BEGIN Recorded information

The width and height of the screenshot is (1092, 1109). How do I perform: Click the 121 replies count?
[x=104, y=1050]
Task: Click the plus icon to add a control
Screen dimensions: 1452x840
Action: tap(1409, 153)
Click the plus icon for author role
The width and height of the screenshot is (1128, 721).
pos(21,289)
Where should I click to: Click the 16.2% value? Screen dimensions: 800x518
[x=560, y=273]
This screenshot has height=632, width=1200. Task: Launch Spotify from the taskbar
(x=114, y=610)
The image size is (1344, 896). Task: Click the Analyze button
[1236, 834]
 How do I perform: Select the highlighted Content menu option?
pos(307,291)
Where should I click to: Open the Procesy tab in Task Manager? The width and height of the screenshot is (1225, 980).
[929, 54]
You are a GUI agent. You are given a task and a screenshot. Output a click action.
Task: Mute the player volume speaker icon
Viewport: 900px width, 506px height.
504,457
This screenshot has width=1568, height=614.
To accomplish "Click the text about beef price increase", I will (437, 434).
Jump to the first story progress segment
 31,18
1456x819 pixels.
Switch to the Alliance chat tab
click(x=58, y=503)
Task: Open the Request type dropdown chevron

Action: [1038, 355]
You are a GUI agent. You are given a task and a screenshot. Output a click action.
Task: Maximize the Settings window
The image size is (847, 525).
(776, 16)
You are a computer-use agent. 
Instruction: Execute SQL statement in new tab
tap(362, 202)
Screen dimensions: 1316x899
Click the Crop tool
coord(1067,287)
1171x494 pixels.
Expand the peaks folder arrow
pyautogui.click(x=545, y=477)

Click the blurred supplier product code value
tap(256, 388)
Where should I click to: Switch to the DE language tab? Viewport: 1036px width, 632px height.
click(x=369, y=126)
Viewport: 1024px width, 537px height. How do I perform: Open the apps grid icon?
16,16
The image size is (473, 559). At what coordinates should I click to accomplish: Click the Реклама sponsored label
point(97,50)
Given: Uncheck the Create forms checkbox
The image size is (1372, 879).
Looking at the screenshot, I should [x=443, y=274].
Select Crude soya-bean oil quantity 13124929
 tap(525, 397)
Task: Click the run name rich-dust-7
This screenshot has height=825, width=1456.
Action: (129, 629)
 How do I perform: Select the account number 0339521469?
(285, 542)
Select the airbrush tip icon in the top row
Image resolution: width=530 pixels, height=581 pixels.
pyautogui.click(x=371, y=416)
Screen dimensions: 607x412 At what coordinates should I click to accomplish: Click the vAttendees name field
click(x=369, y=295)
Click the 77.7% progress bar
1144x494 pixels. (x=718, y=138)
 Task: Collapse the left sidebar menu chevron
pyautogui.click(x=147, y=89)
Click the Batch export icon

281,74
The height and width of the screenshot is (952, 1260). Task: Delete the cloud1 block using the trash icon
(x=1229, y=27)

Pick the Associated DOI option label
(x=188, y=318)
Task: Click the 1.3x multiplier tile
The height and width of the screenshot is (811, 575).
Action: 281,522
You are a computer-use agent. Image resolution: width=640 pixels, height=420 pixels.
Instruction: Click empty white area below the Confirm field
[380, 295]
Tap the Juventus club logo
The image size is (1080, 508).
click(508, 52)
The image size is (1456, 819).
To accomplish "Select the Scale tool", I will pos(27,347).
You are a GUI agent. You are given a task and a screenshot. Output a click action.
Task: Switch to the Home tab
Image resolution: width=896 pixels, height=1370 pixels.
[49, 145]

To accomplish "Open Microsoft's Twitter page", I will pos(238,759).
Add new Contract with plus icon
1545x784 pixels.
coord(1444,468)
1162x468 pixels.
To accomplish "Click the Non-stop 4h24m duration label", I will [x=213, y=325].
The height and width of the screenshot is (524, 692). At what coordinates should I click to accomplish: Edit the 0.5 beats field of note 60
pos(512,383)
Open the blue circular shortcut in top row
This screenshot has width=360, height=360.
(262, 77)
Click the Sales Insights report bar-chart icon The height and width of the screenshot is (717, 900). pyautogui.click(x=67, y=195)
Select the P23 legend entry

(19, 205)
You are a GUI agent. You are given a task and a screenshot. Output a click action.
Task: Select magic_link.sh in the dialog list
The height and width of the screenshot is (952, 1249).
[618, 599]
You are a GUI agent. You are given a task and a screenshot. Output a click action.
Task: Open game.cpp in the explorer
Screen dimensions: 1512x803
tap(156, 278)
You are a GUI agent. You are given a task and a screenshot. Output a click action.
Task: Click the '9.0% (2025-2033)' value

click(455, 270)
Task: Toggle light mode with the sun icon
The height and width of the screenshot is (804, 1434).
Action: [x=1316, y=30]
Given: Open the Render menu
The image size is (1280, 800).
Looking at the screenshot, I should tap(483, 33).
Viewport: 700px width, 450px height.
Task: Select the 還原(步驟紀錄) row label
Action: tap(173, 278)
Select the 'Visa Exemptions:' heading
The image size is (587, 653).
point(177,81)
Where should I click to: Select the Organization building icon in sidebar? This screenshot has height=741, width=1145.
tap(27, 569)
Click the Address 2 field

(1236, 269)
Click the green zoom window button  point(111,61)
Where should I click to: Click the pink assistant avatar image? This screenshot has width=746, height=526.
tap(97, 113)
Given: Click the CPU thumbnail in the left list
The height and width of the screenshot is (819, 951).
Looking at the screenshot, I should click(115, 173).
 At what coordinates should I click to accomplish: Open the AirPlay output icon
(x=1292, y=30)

END Recorded information

**Set task:** In the material, update the stretch from the line containing "The image size is (473, 559)." through the line containing "Action: 281,522" by replacing "Batch export" with "Bulk export" and keeping everything else the same. Return only that stretch.

**Written solution:**
The image size is (473, 559). At what coordinates should I click to accomplish: Click the Реклама sponsored label
point(97,50)
Given: Uncheck the Create forms checkbox
The image size is (1372, 879).
Looking at the screenshot, I should [x=443, y=274].
Select Crude soya-bean oil quantity 13124929
 tap(525, 397)
Task: Click the run name rich-dust-7
This screenshot has height=825, width=1456.
Action: (129, 629)
 How do I perform: Select the account number 0339521469?
(285, 542)
Select the airbrush tip icon in the top row
Image resolution: width=530 pixels, height=581 pixels.
pyautogui.click(x=371, y=416)
Screen dimensions: 607x412 At what coordinates should I click to accomplish: Click the vAttendees name field
click(x=369, y=295)
Click the 77.7% progress bar
1144x494 pixels. (x=718, y=138)
 Task: Collapse the left sidebar menu chevron
pyautogui.click(x=147, y=89)
Click the Bulk export icon

281,74
The height and width of the screenshot is (952, 1260). Task: Delete the cloud1 block using the trash icon
(x=1229, y=27)

Pick the Associated DOI option label
(x=188, y=318)
Task: Click the 1.3x multiplier tile
The height and width of the screenshot is (811, 575).
Action: 281,522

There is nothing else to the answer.